Projeto de Lei Propõe Regime Especial de Tributação para Datacenters no Brasil visando Soberania Digital
Proposta de José Guimarães (PT-CE) busca suspender impostos federais para equipamentos, dando continuidade a políticas de incentivo e garantindo investimentos.
Brasília, DF – Um novo passo para o fortalecimento da infraestrutura digital brasileira está em análise na Câmara dos Deputados. O Projeto de Lei 278/26, que institui o Regime Especial de Tributação para Serviços de Datacenter (Redata), visa suspender a cobrança de tributos federais na aquisição de máquinas e equipamentos essenciais para centros de processamento de dados.
Apresentada pelo líder do governo na Câmara, deputado José Guimarães (PT-CE), a proposta substitui e dá continuidade às diretrizes estabelecidas pela Medida Provisória 1318/25, que perderá sua validade em 25 de fevereiro. Guimarães enfatizou a importância da medida para proteger investimentos já realizados e impulsionar o setor.
“O regime especial é essencial ao incremento da competitividade econômica, ao fortalecimento da liderança tecnológica e à consolidação da soberania digital brasileira”, declarou o parlamentar, destacando os benefícios estratégicos do projeto.
Detalhes do Redata e Benefícios Fiscais
O Redata prevê a suspensão da exigência de PIS, Cofins, IPI e Imposto de Importação. Essa isenção se aplica à aquisição de componentes eletrônicos e bens de tecnologia da informação, tanto para compras realizadas no mercado interno quanto para importações de itens que não possuem similar nacional.
A medida busca reduzir os custos de implantação e expansão de datacenters, tornando o Brasil mais atraente para investimentos no setor. A expectativa é que, com menor carga tributária, mais empresas escolham o país para sediar suas operações de armazenamento e processamento de dados.
Contrapartidas e Sustentabilidade para Empresas
Para usufruir do regime especial, as empresas deverão cumprir rigorosos requisitos. A sustentabilidade é um pilar central, exigindo o uso de energia proveniente de fontes limpas ou renováveis e a adoção de índices rígidos de eficiência hídrica em suas operações.
Além disso, o projeto determina um investimento mínimo de 2% do valor dos bens incentivados em pesquisa, desenvolvimento e inovação (P&D). Outra exigência importante é que os beneficiários disponibilizem ao mercado interno pelo menos 10% da capacidade instalada de processamento e armazenamento. O descumprimento dessas regras resultará no pagamento retroativo dos tributos, acrescidos de multas e juros.

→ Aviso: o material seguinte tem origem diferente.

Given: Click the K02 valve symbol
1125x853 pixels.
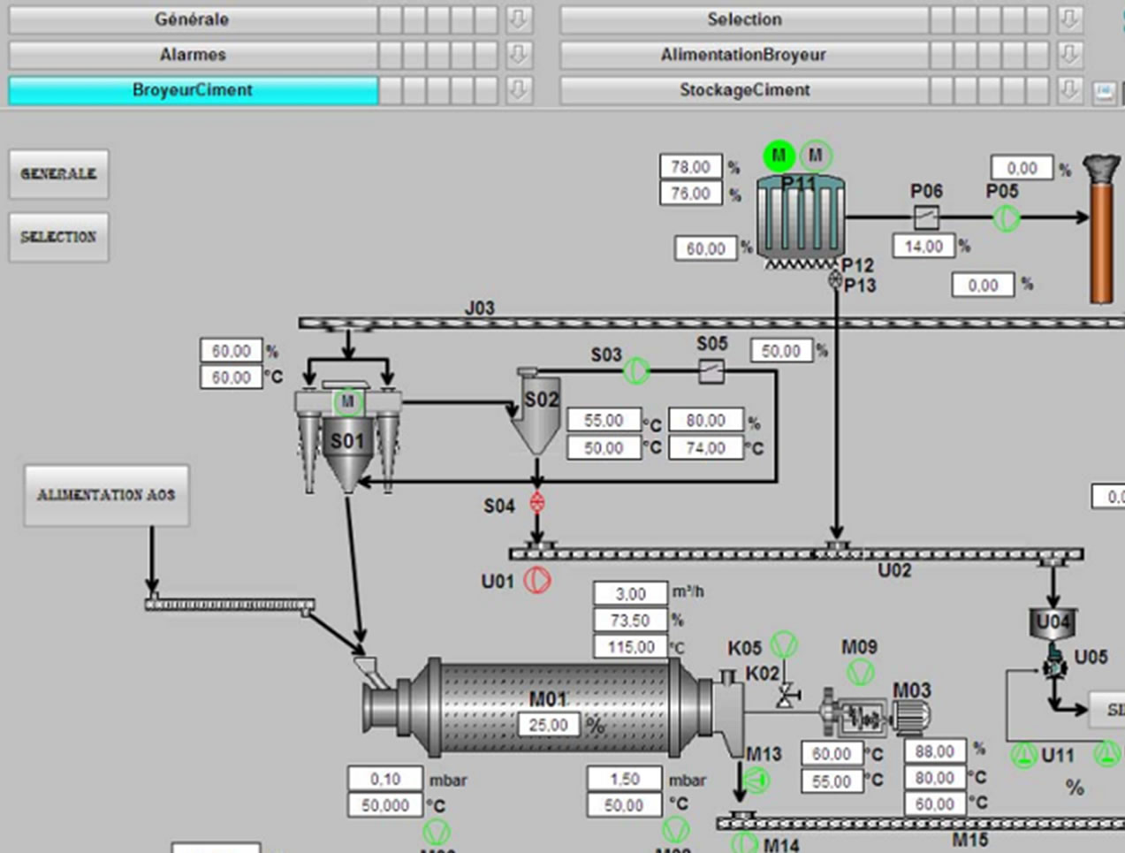Looking at the screenshot, I should (x=784, y=696).
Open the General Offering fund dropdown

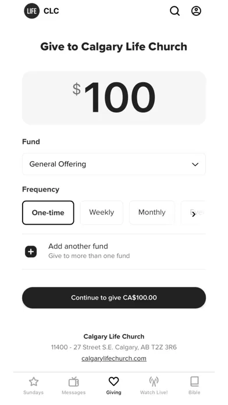tap(114, 164)
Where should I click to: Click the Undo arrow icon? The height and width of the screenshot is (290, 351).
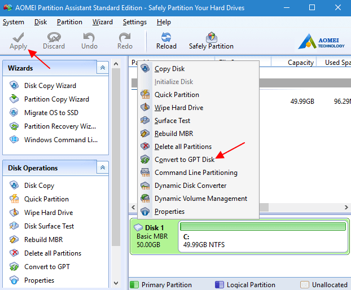coord(89,37)
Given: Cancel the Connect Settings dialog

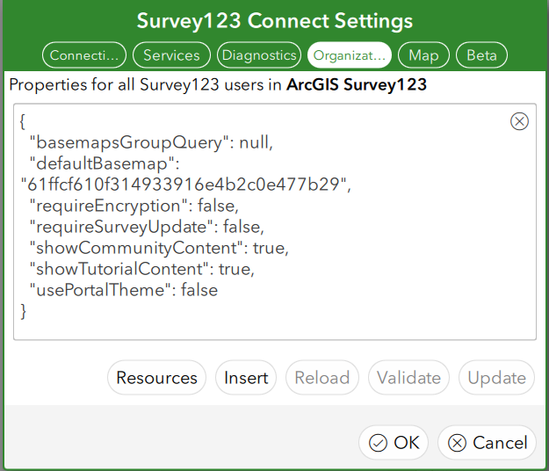Looking at the screenshot, I should (487, 443).

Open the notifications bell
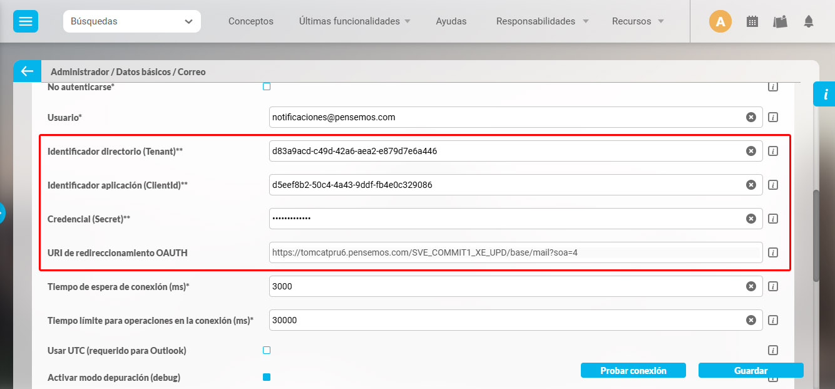click(809, 22)
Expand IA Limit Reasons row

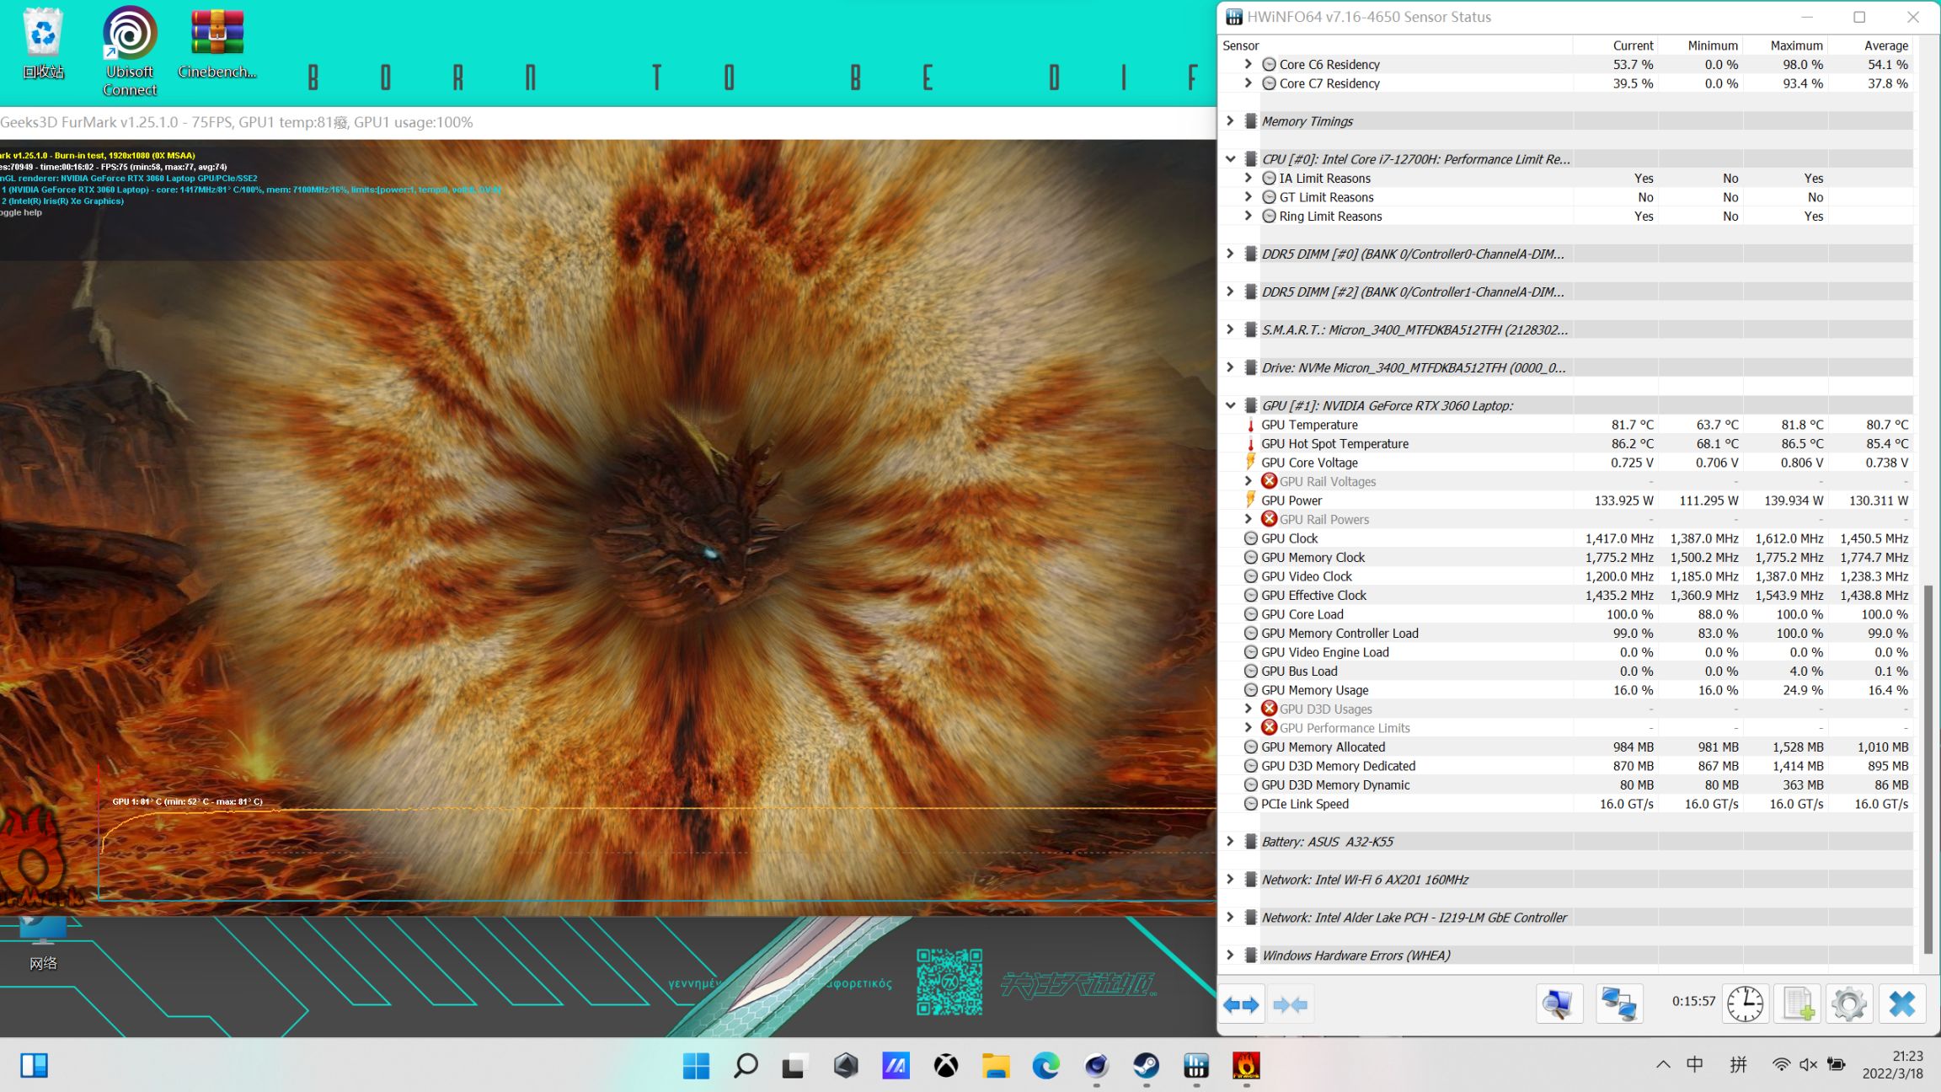click(1249, 178)
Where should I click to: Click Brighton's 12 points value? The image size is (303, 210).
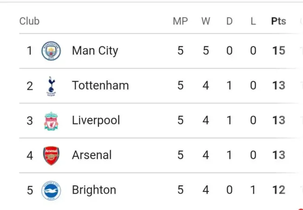(279, 190)

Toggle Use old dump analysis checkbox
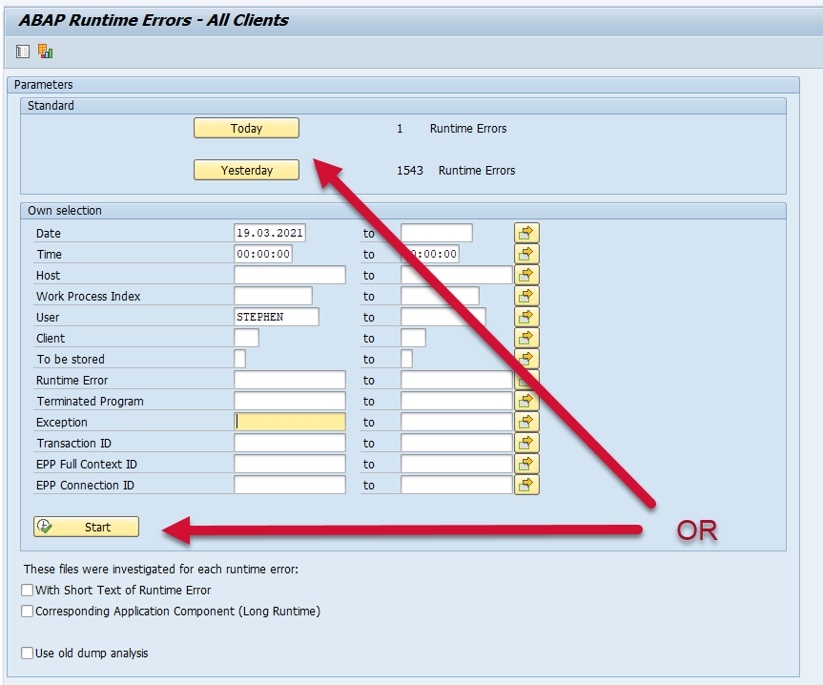click(x=28, y=654)
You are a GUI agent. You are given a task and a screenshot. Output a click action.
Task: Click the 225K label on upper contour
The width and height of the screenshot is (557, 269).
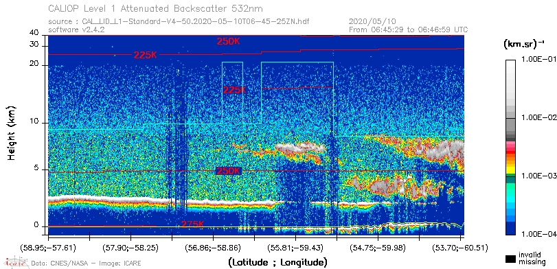click(146, 55)
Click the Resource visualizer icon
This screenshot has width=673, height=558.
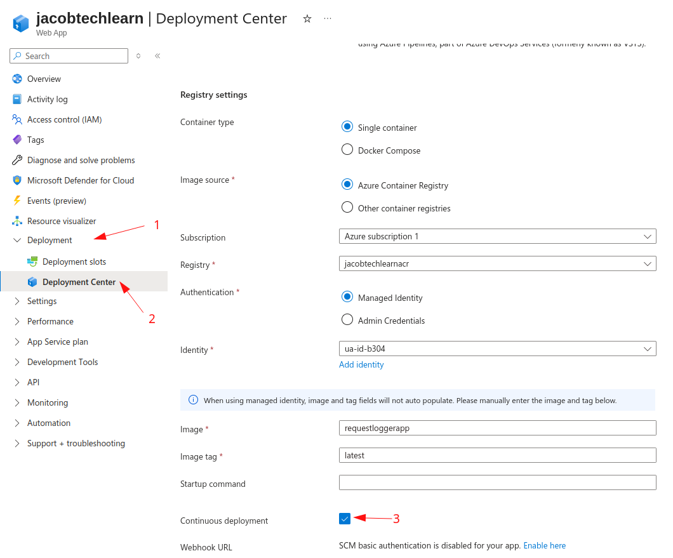pos(17,221)
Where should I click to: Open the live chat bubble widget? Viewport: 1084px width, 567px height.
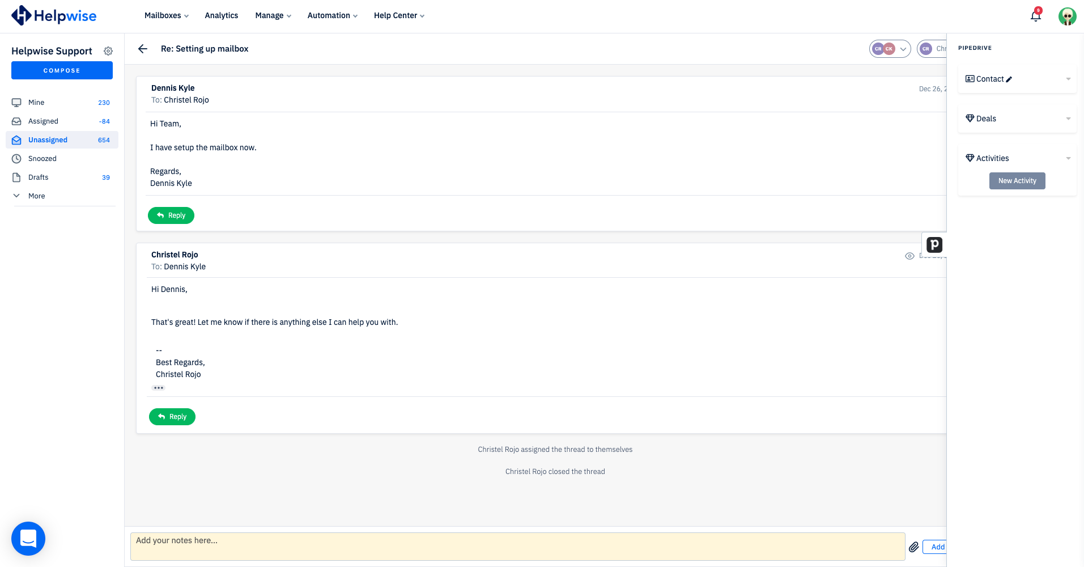(x=28, y=539)
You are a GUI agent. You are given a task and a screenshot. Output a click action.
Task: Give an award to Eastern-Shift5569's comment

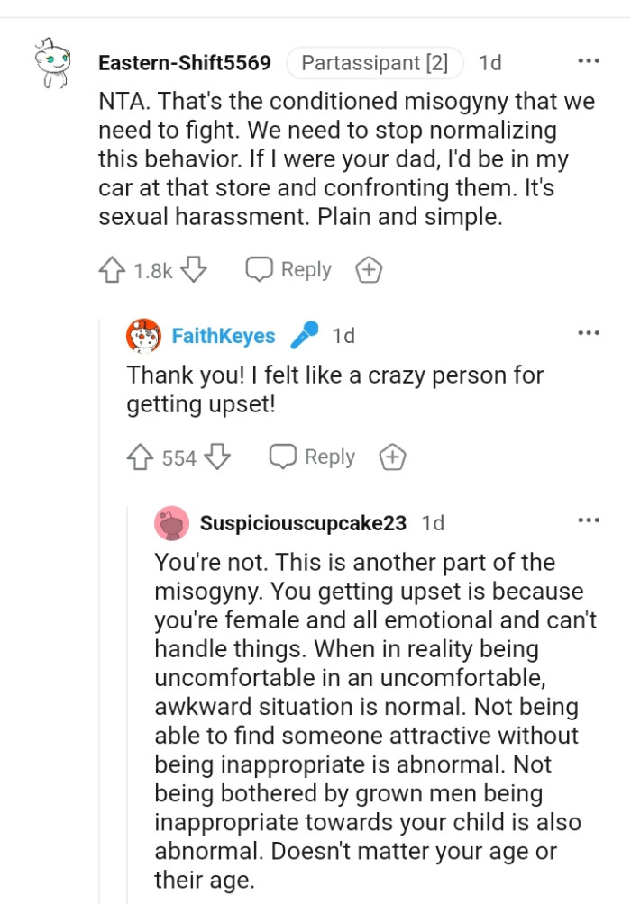(368, 268)
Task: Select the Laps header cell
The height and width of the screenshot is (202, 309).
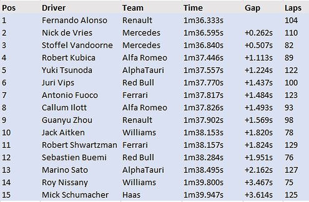Action: 293,8
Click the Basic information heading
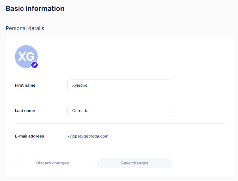 [x=35, y=8]
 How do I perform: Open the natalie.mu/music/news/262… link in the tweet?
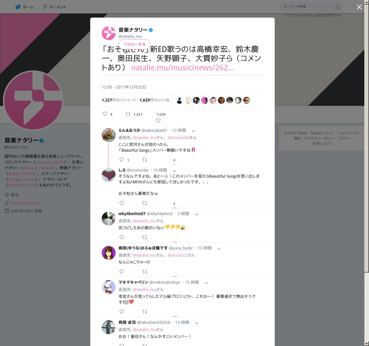[182, 68]
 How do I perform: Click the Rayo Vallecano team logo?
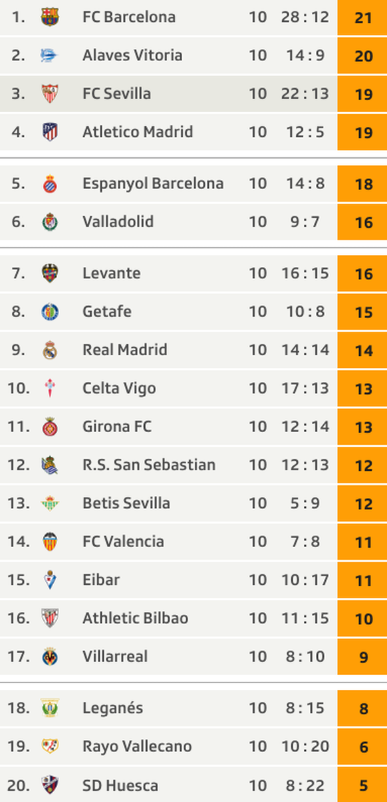coord(50,747)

Próximos Passos no Congresso Nacional
O Projeto de Lei 278/26 poderá ter uma tramitação acelerada. Um pedido de urgência para a proposta está na pauta do Plenário da Câmara nesta terça-feira, 10 de fevereiro de 2026. Se aprovado, o texto poderá ser votado diretamente pelos deputados.
Para que o Redata se torne lei, o projeto ainda precisará ser aprovado tanto pela Câmara quanto pelo Senado Federal. A expectativa é de que haja celeridade, dada a relevância estratégica do tema e a necessidade de dar continuidade às políticas de incentivo já em vigor.
Reflexos para o Norte de Minas e o Cenário Tecnológico
Embora a proposta tenha abrangência nacional, a implementação do Redata pode gerar impactos positivos e oportunidades para regiões como o Norte de Minas Gerais. Com a suspensão de impostos para equipamentos de datacenters, a região, que busca diversificar sua economia e atrair investimentos em tecnologia, poderá se tornar um polo mais competitivo para a instalação dessas infraestruturas.
A atração de datacenters pode impulsionar a criação de empregos qualificados, o desenvolvimento de ecossistemas de inovação e a melhoria da conectividade local. A exigência de sustentabilidade, com uso de energia limpa, alinha-se aos esforços de desenvolvimento regional que buscam conciliar progresso econômico com responsabilidade ambiental, abrindo portas para parcerias com fontes de energia renovável presentes na região.